Comptez les lignes des entrées ci-dessous où figure la chaîne "will". Donnez seulement ce nombre.

━━━━━ DOCUMENTS FOURNIS

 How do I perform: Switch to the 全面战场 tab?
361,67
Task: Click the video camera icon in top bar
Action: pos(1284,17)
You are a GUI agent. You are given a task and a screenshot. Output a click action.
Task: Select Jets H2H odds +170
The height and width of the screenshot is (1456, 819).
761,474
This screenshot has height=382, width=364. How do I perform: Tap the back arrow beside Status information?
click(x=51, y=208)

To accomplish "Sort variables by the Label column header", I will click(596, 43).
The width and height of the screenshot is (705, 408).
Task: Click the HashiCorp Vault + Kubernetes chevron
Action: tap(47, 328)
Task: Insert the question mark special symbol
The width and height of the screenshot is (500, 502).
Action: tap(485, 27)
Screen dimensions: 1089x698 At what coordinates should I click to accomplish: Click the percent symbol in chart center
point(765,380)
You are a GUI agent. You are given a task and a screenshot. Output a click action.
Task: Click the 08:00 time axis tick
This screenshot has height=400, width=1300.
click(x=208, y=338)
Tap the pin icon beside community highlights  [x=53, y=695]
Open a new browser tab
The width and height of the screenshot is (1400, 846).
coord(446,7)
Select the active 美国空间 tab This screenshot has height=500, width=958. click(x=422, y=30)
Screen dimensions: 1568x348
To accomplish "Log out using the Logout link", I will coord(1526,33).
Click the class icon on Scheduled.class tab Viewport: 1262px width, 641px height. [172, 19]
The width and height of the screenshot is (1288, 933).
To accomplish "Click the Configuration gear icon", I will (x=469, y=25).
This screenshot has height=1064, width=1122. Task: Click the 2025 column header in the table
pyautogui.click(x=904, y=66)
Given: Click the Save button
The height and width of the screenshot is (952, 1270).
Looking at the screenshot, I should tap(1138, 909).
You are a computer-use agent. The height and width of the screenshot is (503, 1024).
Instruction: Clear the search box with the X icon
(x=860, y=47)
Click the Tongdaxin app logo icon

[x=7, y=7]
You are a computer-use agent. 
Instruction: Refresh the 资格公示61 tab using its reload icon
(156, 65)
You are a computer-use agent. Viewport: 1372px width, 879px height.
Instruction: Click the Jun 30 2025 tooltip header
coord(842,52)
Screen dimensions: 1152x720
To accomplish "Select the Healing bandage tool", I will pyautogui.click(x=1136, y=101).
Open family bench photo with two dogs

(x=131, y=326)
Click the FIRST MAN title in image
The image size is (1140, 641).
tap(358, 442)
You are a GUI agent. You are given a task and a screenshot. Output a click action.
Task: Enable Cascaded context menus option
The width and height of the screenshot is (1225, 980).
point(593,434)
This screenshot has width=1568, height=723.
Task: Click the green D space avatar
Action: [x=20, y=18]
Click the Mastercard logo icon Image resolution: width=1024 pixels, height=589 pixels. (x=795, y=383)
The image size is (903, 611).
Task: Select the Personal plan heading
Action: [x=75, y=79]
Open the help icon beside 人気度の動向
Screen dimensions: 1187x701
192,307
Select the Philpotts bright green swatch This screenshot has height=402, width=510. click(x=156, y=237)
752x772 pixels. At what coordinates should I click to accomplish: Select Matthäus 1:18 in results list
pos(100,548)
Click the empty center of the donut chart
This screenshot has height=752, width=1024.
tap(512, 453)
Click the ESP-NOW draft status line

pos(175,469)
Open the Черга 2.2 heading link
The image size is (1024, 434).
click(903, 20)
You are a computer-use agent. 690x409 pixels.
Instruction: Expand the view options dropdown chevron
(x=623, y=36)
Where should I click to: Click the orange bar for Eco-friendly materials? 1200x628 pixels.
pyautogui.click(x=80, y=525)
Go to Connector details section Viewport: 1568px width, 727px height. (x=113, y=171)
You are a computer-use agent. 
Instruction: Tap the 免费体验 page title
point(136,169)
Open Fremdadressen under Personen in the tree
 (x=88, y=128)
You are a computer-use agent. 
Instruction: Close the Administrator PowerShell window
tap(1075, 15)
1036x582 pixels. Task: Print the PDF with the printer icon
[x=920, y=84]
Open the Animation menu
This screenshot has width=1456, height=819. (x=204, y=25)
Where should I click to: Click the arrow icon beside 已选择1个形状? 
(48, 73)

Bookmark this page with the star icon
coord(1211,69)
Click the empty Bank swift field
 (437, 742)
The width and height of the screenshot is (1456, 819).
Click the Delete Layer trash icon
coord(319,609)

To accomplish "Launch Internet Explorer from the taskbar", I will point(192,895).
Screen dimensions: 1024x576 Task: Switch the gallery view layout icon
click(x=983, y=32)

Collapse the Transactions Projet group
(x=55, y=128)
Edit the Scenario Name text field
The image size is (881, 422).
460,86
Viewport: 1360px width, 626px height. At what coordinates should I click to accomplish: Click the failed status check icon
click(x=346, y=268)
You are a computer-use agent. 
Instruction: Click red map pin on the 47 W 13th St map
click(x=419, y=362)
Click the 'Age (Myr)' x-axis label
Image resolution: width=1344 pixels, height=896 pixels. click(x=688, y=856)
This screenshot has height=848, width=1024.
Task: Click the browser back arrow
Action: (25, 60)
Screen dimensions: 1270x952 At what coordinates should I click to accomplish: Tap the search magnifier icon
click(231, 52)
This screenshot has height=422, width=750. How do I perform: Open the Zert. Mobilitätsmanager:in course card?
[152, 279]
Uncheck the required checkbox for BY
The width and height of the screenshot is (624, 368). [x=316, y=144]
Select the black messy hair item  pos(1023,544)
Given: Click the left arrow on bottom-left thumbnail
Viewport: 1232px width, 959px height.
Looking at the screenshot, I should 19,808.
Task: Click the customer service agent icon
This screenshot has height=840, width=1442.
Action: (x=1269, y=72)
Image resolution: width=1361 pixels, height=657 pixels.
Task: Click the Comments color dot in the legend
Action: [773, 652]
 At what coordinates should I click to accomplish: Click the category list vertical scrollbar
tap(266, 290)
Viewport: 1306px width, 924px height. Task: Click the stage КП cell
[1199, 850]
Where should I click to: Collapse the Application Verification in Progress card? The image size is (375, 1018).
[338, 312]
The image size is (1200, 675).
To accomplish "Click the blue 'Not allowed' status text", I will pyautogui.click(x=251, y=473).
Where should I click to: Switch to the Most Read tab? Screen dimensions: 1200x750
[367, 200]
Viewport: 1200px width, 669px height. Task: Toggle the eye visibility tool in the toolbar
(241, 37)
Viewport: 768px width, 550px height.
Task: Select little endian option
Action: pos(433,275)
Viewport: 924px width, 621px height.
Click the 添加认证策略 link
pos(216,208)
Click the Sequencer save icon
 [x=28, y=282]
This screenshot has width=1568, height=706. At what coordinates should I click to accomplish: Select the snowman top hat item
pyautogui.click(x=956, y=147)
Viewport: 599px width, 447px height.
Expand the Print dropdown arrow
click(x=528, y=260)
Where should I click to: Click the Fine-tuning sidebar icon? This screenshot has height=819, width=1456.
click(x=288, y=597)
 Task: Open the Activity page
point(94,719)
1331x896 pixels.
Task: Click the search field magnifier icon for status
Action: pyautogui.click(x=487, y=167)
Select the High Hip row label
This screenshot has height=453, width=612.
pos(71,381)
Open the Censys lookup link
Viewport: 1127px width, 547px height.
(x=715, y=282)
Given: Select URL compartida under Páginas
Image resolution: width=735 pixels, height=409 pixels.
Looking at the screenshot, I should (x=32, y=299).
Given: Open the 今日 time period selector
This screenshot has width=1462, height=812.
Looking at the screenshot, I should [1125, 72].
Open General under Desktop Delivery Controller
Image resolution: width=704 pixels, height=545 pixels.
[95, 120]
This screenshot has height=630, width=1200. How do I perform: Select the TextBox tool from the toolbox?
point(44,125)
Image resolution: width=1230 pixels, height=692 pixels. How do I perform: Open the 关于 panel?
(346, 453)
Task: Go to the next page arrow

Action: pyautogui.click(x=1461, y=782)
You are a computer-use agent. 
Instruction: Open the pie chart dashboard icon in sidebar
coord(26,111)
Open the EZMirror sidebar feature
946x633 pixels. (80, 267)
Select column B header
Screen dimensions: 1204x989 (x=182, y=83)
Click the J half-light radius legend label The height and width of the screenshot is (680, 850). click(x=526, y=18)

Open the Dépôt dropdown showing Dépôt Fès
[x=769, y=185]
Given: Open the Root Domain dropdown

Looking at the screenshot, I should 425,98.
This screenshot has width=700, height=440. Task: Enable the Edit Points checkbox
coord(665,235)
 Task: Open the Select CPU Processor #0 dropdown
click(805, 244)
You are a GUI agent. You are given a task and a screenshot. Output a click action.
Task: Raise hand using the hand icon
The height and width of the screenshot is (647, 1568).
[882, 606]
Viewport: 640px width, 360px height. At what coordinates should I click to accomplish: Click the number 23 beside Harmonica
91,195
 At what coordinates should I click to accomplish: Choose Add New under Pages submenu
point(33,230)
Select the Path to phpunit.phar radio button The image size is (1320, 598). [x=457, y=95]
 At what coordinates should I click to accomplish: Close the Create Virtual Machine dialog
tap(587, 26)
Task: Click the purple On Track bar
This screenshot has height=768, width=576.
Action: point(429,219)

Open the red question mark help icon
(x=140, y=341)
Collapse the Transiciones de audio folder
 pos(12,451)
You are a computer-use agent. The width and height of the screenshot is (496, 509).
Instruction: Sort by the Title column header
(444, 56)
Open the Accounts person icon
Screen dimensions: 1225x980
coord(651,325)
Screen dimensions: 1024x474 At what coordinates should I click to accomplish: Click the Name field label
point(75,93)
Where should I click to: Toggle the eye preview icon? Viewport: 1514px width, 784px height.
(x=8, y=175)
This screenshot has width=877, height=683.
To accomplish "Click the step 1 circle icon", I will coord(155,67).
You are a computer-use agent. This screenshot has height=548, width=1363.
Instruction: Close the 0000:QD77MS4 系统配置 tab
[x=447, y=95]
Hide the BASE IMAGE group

━━━━━━━━━━

RÉSULTAT DE L'EXERCICE :: 7